The Jack County district judge also denied Weldon’s 202 petition, and Weldon chose not to pursue the petition further — meaning it’s only the Lilith Fund’s countersuit and Weldon’s motion to dismiss it that remain active.
See here and here for some background, and here for a copy of the Second Court of Appeals’ ruling, which is technical and wonky but largely boils down to saying no, the Lilith Fund did not file this action “based on or in response to Weldon’s exercise of the rights of free speech, to petition, or of association”. Again, if the good guys win here then there will be another lawsuit back in the pipeline to overturn SB8, the vigilante bounty hunter law. Which, it occurs to me, if it succeeds might weaken or even kill the underpinnings of multiple other bounty hunter-style laws that the Lege has passed since then. That’s far from a guarantee, in the still seemingly unlikely event of success in the lawsuit itself, as the ruling would have to be at least somewhat broad for that to happen. But it’s in play, and that would be a good thing in so many ways. Tune in again in a few years and we’ll see where it’s at. Slate and The Center Square have more.
I hate to end on a buzz kill, but here we are: Louisiana Seeks to Extradite California Abortion Provider. Take some calming breaths before you read on.
In September, Abortion, Every Day broke the news that Louisiana Attorney General Liz Murrill had signed an arrest warrant for California abortion provider Dr. Remy Coeytaux, accusing him of illegally mailing abortion pills into the state. Today, the Republican AG ramped up her efforts—making a splashy social media announcement that she’s signed an extradition request for Coeytaux.
“This is not healthcare; it’s drug dealing,” she said. Coeytaux is charged with violating a Louisiana statute banning “criminal abortion by means of abortion-inducing drugs,” and faces up to 50 years of hard labor.
Coeytaux is the second abortion provider Louisiana has targeted with criminal charges and extradition. In January 2025, a grand jury indicted New York provider Dr. Maggie Carpenter on felony abortion charges, with Murrill signing an extradition order a few weeks later:
At the time, New York Gov. Kathy Hochul said “there’s no way in hell” she would extradite Carpenter. We’re awaiting comment from California Gov.

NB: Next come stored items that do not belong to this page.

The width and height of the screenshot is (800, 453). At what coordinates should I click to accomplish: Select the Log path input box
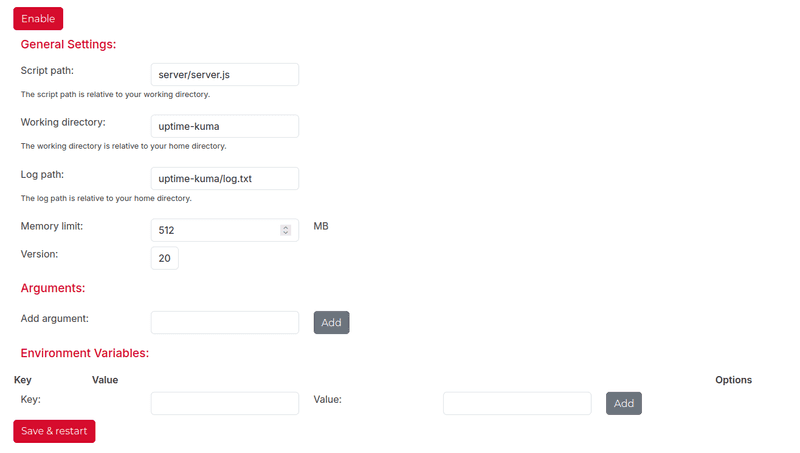224,178
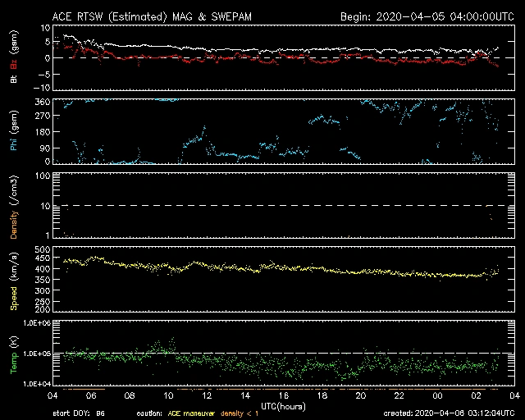
Task: Click the 20 hour tick on the time axis
Action: (360, 396)
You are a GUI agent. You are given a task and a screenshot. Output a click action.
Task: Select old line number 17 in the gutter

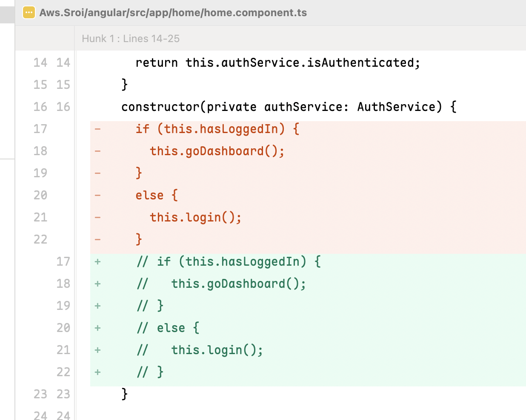[40, 129]
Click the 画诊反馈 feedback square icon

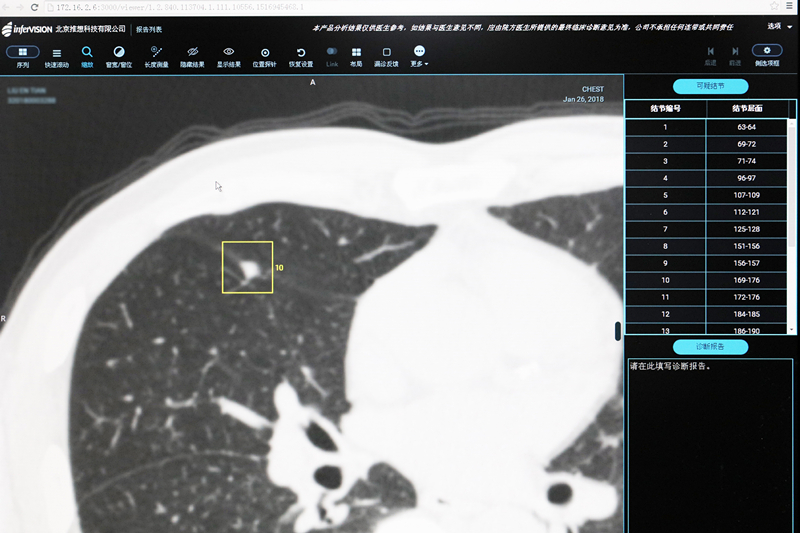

Gavin Newsom’s office on Louisiana’s extradition request; but like New York, California has shield laws that protect abortion providers from out-of-state prosecution and extradition.
Last year, attorney Alejandra Caraballo, co-author of the 2023 CUNY law review article Extradition in Post-Roe America, told me that abortion-related extradition requests take us into uncharted territory—and could wind up at the Supreme Court:
“We haven’t really seen this kind of disparity in state laws around human rights since the Civil War, where, what constitutes a human right in one state, constitutes a capital crime in another. The federal Constitution is not set up to manage that. The last time we had this kind of disparity led to the full breakdown of calamity of the states, to the Civil War.”
There’s been a race among conservative attorneys general to get shield laws in front of SCOTUS, so this is exactly what Murrill wants. That’s why she isn’t just targeting providers: in a video posted on X today, Murrill promised that her office would “pursue actions against those states that are shielding those doctors and are illegally trying to nullify our laws.”
The timing of all of this couldn’t be better for Murrill, who’s set to testify before the Senate on Wednesday about the supposed danger of abortion pills and telehealth access.
See here and here for some background, and remember that Texas is also a player in this game, though so far only on the civil side. We could do better in the rhetoric department in pushing back against deranged sociopaths like Liz Murrill, but that’s a conversation for another day. That 2029 Dem trifecta I talked about above? It would help a lot here, too.